↓

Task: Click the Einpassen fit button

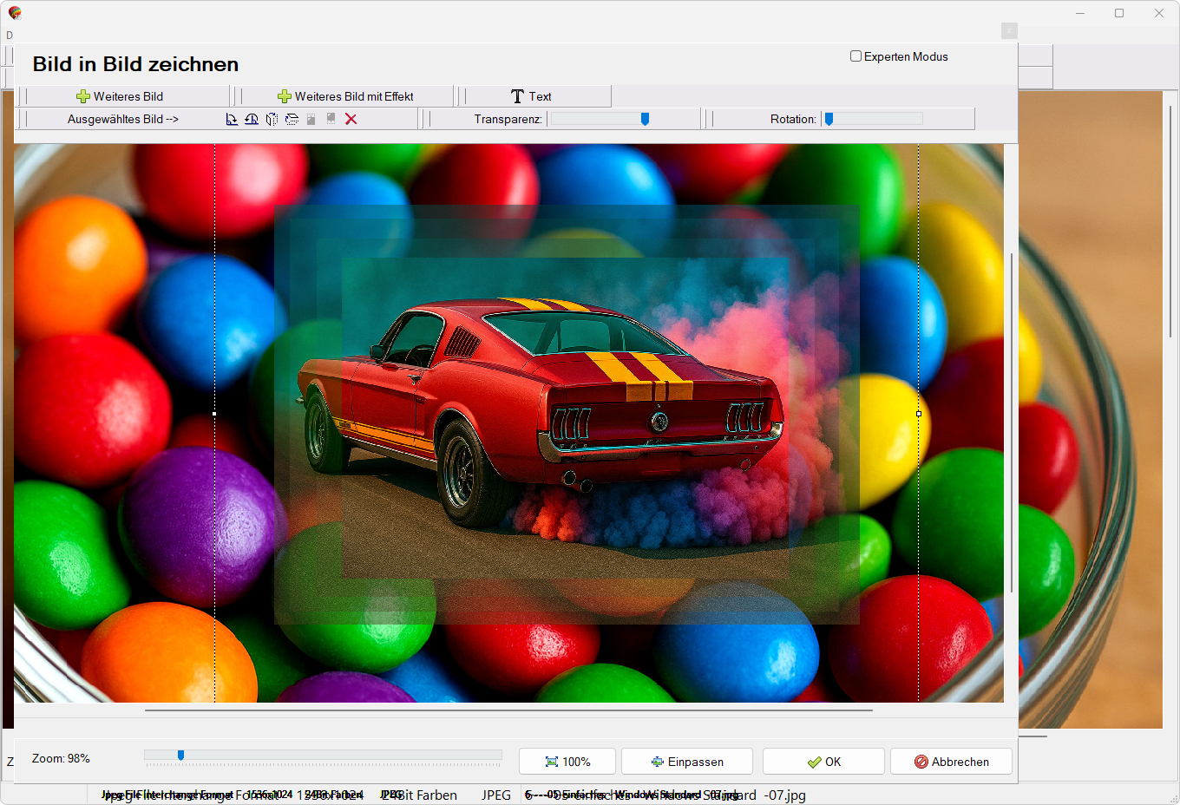Action: click(687, 762)
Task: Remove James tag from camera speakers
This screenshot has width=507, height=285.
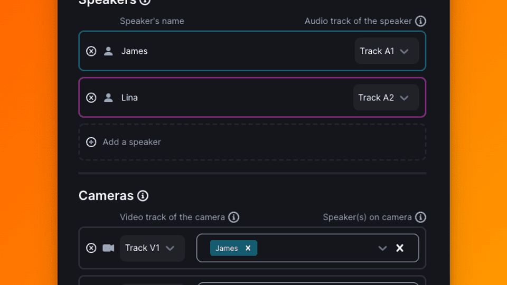Action: pyautogui.click(x=248, y=248)
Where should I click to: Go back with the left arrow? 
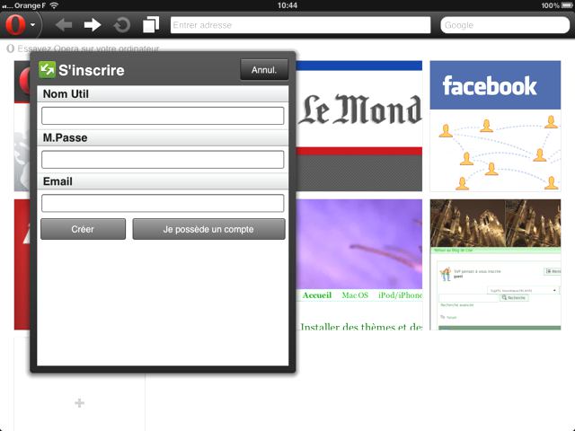pos(64,24)
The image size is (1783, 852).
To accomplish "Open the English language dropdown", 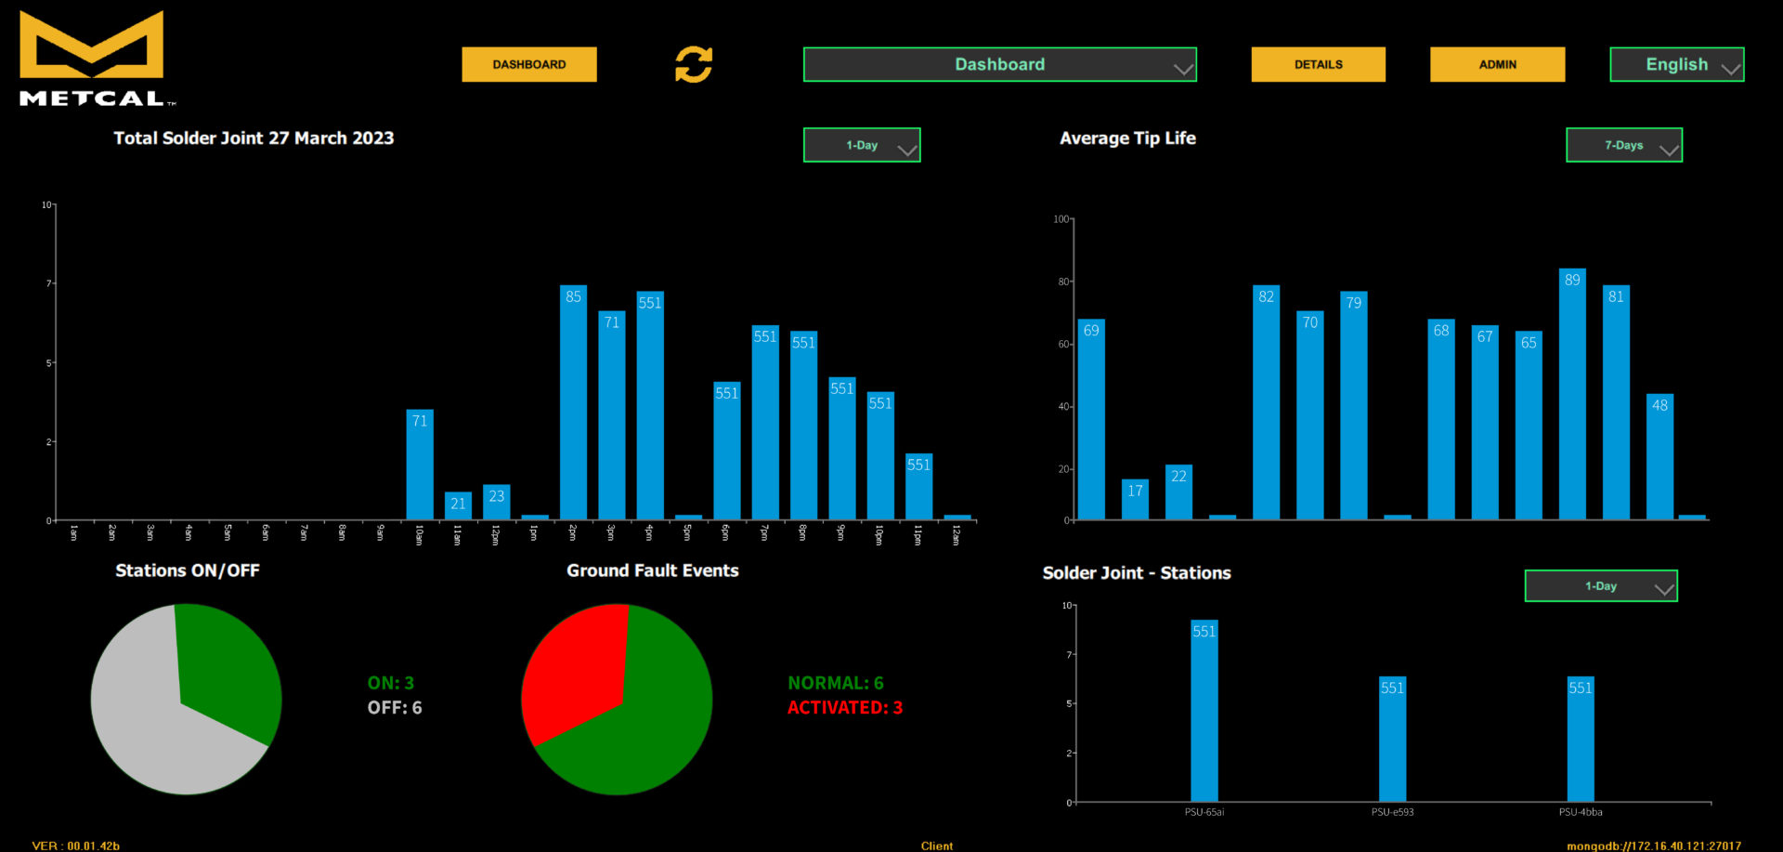I will pos(1676,65).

↑

→ EXERCISE DETAILS
The answer is to be the lines of the listing from the first through the one with "The image size is (1783, 852).", reproduced exactly, without any pictures.

→ RESULT FOR THIS TASK
Task: Click the Einpassen fit button

Action: click(687, 762)
Task: Remove James tag from camera speakers
This screenshot has width=507, height=285.
Action: pyautogui.click(x=248, y=248)
Where should I click to: Go back with the left arrow? 
pos(64,24)
The image size is (1783, 852).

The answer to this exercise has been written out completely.